> _Task prompt_
Search the data below for the line containing "Task: Click the blue 実行 button at top right", then please set down that line and all remaining ones exactly as written.

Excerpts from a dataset
------
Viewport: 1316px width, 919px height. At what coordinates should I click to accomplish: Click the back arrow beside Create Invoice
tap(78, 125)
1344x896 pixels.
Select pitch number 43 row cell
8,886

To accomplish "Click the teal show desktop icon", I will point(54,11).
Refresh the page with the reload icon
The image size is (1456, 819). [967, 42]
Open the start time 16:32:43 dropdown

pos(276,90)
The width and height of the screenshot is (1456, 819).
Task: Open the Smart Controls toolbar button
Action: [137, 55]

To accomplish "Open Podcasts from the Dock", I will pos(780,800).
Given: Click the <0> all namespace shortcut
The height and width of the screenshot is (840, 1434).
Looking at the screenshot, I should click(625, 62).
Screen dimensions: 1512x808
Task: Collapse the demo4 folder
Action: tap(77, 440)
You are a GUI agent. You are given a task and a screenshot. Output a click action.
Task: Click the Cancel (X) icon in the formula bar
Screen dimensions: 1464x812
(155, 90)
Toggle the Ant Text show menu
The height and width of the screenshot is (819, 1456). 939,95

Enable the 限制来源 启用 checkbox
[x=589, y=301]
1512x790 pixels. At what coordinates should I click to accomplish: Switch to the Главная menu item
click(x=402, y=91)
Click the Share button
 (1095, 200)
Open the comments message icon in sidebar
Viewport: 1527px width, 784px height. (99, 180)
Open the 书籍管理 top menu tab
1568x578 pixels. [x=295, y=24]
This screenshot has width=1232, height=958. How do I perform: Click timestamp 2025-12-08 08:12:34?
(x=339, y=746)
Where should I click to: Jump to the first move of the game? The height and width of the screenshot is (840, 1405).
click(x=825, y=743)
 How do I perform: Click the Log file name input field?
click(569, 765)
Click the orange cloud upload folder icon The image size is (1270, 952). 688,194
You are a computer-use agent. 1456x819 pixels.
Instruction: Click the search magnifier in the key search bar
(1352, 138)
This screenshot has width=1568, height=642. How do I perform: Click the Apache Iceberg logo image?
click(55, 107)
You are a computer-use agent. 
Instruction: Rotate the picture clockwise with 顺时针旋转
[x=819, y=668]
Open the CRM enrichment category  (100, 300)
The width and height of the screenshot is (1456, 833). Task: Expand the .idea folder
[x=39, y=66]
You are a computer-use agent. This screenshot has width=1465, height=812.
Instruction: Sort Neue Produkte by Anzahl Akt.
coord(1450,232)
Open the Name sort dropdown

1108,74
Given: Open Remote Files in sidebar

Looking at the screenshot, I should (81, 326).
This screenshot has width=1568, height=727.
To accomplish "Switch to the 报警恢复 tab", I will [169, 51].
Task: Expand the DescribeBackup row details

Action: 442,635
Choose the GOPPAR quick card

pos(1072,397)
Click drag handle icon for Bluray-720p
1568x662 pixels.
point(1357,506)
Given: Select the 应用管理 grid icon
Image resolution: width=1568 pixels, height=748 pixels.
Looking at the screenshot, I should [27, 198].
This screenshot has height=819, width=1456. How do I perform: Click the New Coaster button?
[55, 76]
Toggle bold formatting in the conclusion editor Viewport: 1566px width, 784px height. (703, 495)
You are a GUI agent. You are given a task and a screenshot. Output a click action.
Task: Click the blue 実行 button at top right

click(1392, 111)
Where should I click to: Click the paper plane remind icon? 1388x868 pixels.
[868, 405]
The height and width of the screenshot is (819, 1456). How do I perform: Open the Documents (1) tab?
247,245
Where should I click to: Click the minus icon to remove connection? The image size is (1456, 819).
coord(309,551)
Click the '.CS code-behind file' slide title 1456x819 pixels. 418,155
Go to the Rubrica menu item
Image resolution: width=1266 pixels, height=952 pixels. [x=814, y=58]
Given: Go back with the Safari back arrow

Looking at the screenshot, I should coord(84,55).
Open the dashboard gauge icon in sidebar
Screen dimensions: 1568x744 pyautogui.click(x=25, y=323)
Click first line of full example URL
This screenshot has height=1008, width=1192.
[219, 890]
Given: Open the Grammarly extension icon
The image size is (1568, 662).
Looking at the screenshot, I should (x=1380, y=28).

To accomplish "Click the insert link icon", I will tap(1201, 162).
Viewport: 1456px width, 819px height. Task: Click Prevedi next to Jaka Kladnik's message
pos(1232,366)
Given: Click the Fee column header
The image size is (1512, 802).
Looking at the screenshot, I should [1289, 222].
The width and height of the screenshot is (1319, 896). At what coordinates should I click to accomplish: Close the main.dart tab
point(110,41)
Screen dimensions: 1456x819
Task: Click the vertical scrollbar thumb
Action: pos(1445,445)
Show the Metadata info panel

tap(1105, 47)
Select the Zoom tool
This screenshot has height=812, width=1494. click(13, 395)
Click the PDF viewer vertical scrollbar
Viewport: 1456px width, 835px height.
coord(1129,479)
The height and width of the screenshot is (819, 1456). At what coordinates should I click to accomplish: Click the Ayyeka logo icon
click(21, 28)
------
> _Written solution_
Task: Click the blue 実行 button at top right

click(1392, 111)
Where should I click to: Click the paper plane remind icon? 1388x868 pixels.
[868, 405]
The height and width of the screenshot is (819, 1456). How do I perform: Open the Documents (1) tab?
247,245
Where should I click to: Click the minus icon to remove connection? The image size is (1456, 819).
coord(309,551)
Click the '.CS code-behind file' slide title 1456x819 pixels. 418,155
Go to the Rubrica menu item
Image resolution: width=1266 pixels, height=952 pixels. [x=814, y=58]
Given: Go back with the Safari back arrow

Looking at the screenshot, I should coord(84,55).
Open the dashboard gauge icon in sidebar
Screen dimensions: 1568x744 pyautogui.click(x=25, y=323)
Click first line of full example URL
This screenshot has height=1008, width=1192.
[219, 890]
Given: Open the Grammarly extension icon
The image size is (1568, 662).
Looking at the screenshot, I should (x=1380, y=28).

To accomplish "Click the insert link icon", I will tap(1201, 162).
Viewport: 1456px width, 819px height. Task: Click Prevedi next to Jaka Kladnik's message
pos(1232,366)
Given: Click the Fee column header
The image size is (1512, 802).
Looking at the screenshot, I should [1289, 222].
The width and height of the screenshot is (1319, 896). At what coordinates should I click to accomplish: Close the main.dart tab
point(110,41)
Screen dimensions: 1456x819
Task: Click the vertical scrollbar thumb
Action: pos(1445,445)
Show the Metadata info panel

tap(1105, 47)
Select the Zoom tool
This screenshot has height=812, width=1494. click(13, 395)
Click the PDF viewer vertical scrollbar
Viewport: 1456px width, 835px height.
coord(1129,479)
The height and width of the screenshot is (819, 1456). At what coordinates should I click to accomplish: Click the Ayyeka logo icon
click(21, 28)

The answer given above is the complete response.